Whatever Floats Your Boat

Taylor Bertin exits the mangrove forest on Wabasso Island to head back to the ELC’s kayak, canoe and paddleboard dock.


“We continued all day quietly gliding down Indian river, whose placid surface had remained unbroken for so many ages, by any other voyagers than the beautiful and timid duck, the dignified and unwieldy pelican, and occasionally an Indian in his light
canoe. In whose undisturbed and transparent waters the fishes had increased and multiplied, meeting no death but nature’s. The thickly wooded shores, wrapt in silence and solitude, displayed to the view all the various shades of colouring which the imagination could fancy; and many green and sunny islands, clothed in gay verdure, and diversified by the richest and most luxuriant foliage in this southern clime.”

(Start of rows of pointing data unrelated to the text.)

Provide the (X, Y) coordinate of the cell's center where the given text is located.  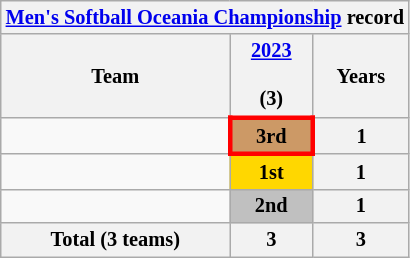
1st (272, 172)
2nd (272, 206)
Men's Softball Oceania Championship record (205, 17)
2023(3) (272, 76)
Total (3 teams) (116, 240)
Team (116, 76)
Years (361, 76)
3rd (272, 136)
Pinpoint the cell where the given text exists, returning its (x, y) midpoint coordinate. 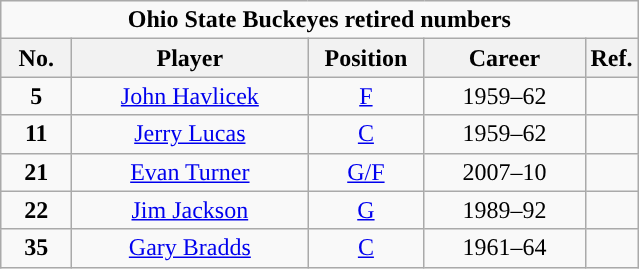
F (366, 96)
Gary Bradds (190, 248)
Jerry Lucas (190, 134)
G/F (366, 172)
Career (504, 58)
Evan Turner (190, 172)
Player (190, 58)
22 (36, 210)
1961–64 (504, 248)
Ohio State Buckeyes retired numbers (320, 20)
21 (36, 172)
John Havlicek (190, 96)
1989–92 (504, 210)
11 (36, 134)
2007–10 (504, 172)
Ref. (612, 58)
Jim Jackson (190, 210)
Position (366, 58)
No. (36, 58)
G (366, 210)
5 (36, 96)
35 (36, 248)
Return the (X, Y) coordinate for the center point of the cell that contains the specified text.  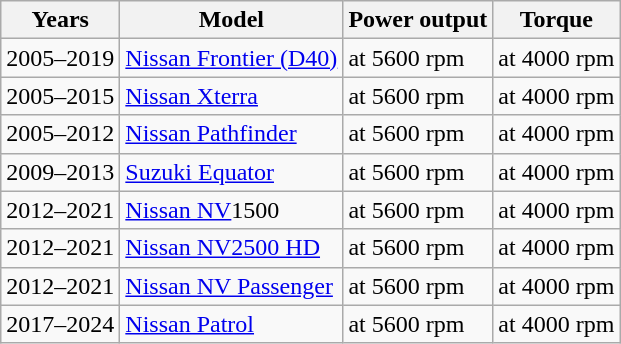
Nissan NV2500 HD (232, 248)
2009–2013 (60, 172)
Nissan Patrol (232, 324)
Model (232, 20)
2017–2024 (60, 324)
Years (60, 20)
Nissan Xterra (232, 96)
2005–2015 (60, 96)
Nissan Frontier (D40) (232, 58)
Nissan NV Passenger (232, 286)
Torque (556, 20)
2005–2019 (60, 58)
2005–2012 (60, 134)
Nissan Pathfinder (232, 134)
Nissan NV1500 (232, 210)
Power output (418, 20)
Suzuki Equator (232, 172)
Output the [X, Y] coordinate of the center of the cell containing the given text.  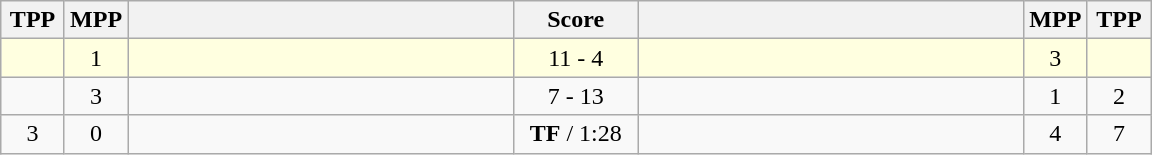
11 - 4 [576, 58]
7 [1119, 134]
2 [1119, 96]
0 [96, 134]
Score [576, 20]
7 - 13 [576, 96]
4 [1056, 134]
TF / 1:28 [576, 134]
For the text-containing cell, return its midpoint in (x, y) coordinate format. 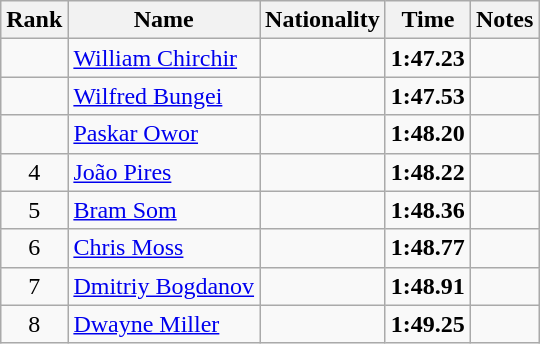
Chris Moss (164, 248)
1:48.36 (428, 210)
8 (34, 324)
Wilfred Bungei (164, 96)
Nationality (323, 20)
Notes (504, 20)
1:48.20 (428, 134)
Time (428, 20)
7 (34, 286)
1:48.77 (428, 248)
Dwayne Miller (164, 324)
Name (164, 20)
João Pires (164, 172)
1:47.23 (428, 58)
Dmitriy Bogdanov (164, 286)
Bram Som (164, 210)
5 (34, 210)
Paskar Owor (164, 134)
Rank (34, 20)
William Chirchir (164, 58)
1:48.22 (428, 172)
1:49.25 (428, 324)
1:47.53 (428, 96)
6 (34, 248)
4 (34, 172)
1:48.91 (428, 286)
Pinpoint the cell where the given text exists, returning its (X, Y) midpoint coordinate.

That was an 1837 journal account by Jacob Motte, written during his travels as an army surgeon during the Second Seminole War. In the years since, the Indian River Lagoon has been altered and stressed, and yet it remains an inviting and tranquil setting, offering up a bounty of flora, fauna and unfettered beauty. When one ventures out into it by boat, modern life can sometimes seem miles or years away.

The best way to do that is by kayak or canoe, with little between yourself and the water. But there are also pontoon boat tours, for those who’d rather sit back and take it all in. Either way, you can’t help but come away with a better appreciation and understanding of this incredible natural asset that slices through our county.